The records:
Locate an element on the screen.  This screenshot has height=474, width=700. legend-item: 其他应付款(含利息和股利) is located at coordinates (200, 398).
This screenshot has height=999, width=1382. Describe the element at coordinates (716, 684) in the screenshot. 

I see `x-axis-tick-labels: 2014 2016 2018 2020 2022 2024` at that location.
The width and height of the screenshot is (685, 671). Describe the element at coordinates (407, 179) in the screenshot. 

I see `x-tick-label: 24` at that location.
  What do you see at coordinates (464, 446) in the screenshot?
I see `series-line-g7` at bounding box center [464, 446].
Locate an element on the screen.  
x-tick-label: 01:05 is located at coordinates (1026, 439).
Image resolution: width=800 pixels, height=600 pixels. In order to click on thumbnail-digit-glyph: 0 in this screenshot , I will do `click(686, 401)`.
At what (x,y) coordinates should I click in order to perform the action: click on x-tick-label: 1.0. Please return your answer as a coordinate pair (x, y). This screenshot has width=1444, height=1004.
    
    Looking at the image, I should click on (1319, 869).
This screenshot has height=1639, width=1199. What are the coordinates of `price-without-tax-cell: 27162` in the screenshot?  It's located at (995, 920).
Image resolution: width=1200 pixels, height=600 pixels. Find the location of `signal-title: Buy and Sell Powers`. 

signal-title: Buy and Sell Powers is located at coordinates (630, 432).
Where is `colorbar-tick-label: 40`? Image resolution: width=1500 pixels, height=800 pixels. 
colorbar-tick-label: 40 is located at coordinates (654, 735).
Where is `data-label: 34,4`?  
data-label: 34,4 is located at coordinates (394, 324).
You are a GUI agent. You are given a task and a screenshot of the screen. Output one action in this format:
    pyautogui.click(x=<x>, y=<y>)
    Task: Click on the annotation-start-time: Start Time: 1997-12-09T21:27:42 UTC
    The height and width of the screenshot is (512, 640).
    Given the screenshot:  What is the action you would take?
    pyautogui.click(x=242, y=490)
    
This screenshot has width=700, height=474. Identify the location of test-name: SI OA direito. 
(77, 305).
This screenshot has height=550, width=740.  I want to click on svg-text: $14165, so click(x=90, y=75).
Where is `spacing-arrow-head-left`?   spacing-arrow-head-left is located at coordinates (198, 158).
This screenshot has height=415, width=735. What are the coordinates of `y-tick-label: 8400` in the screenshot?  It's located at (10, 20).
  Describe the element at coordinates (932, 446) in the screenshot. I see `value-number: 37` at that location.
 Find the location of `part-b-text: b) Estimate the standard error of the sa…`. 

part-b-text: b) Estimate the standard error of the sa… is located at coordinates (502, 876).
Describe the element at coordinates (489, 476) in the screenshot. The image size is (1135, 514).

Work order:
Copy out the data above verbatim, from its opening line through the line containing "Image resolution: width=800", with both of those lines included.

Response to this exercise:
Locate an element on the screen.  This screenshot has height=474, width=700. legend-item: 其他应付款(含利息和股利) is located at coordinates (200, 398).
This screenshot has height=999, width=1382. Describe the element at coordinates (716, 684) in the screenshot. 

I see `x-axis-tick-labels: 2014 2016 2018 2020 2022 2024` at that location.
The width and height of the screenshot is (685, 671). Describe the element at coordinates (407, 179) in the screenshot. 

I see `x-tick-label: 24` at that location.
  What do you see at coordinates (464, 446) in the screenshot?
I see `series-line-g7` at bounding box center [464, 446].
Locate an element on the screen.  
x-tick-label: 01:05 is located at coordinates (1026, 439).
Image resolution: width=800 pixels, height=600 pixels. In order to click on thumbnail-digit-glyph: 0 in this screenshot , I will do `click(686, 401)`.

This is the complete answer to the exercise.